A.I. researchers and A.I. practitioners live in different worlds.

This is the web version of Eye on A.I., Fortune’s weekly newsletter covering artificial intelligence and business. To get it delivered weekly to your in-box, sign up here.

For the past three years, two London-based investors have compiled an extremely comprehensive summary of the current “State of A.I.” It’s the work of Ian Hogarth, who founded the concert discovery site Songkick and is now a prominent angel investor, and Nathan Benaich, a venture capitalist whose firm Air Street Capital focuses on startups built around applications of artificial intelligence.

This year’s report runs to 177 detailed Powerpoint slides. It’s a great way to take the pulse of the whole field.

The report touches on so many areas that I won’t be able to do it justice. But I will highlight a few things that struck me.

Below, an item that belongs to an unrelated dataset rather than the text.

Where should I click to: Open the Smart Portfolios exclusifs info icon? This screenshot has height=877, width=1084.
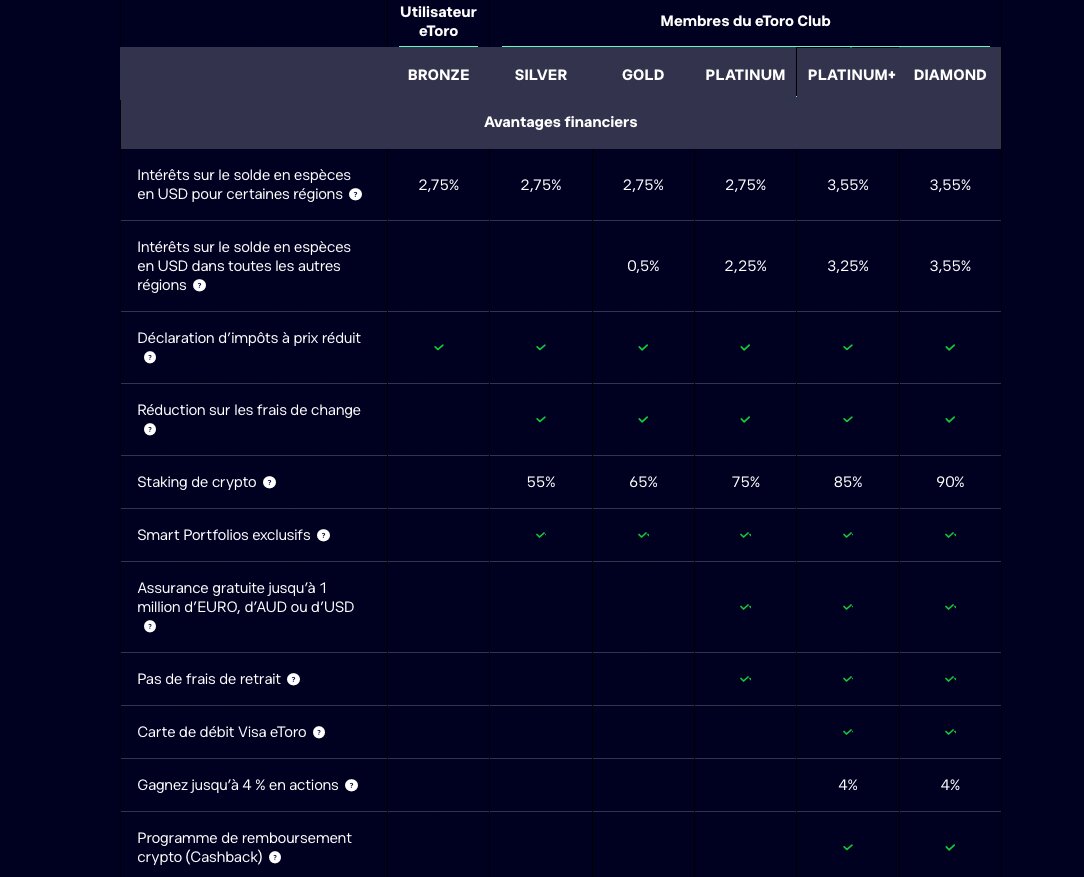pyautogui.click(x=323, y=535)
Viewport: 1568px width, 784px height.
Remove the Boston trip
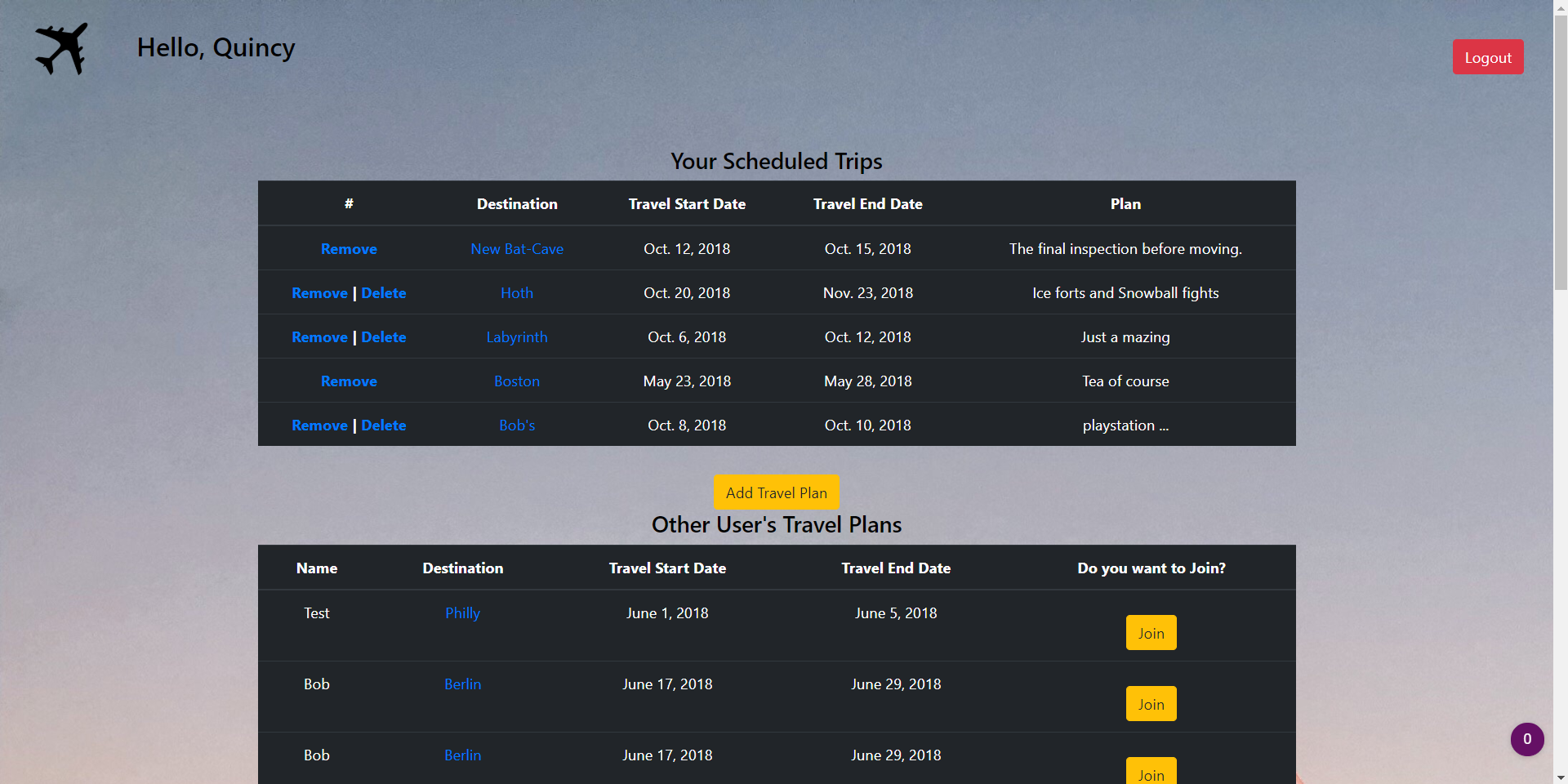349,381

One trend emerging from the report that I touched on in this newsletter back in December: a growing dichotomy between the priorities of A.I. researchers and those of A.I. practitioners who work in other kinds of businesses, such as healthcare and finance.

The research community wants to push the boundaries of what A.I. can do. Benaich calls this group the “big-model world.” And for good reason. Many of the A.I. systems that are currently at the bleeding edge are truly gargantuan. Training a model that has hundreds of billions of parameters—as OpenAI’s GPT-3 language model does—takes mind-boggling amounts of computing power and costs millions of dollars.

Benaich and Hogarth question whether that is sustainable. “We are rapidly approaching outrageous computational, economic and environmental costs to gain incrementally smaller improvements in model performance,” the two write. They note that many machine learning researchers feel that progress in the field has stagnated and that fundamentally different approaches may be needed to bring us much closer to artificial general intelligence—systems that can perform many different kinds of tasks at human or super-human levels.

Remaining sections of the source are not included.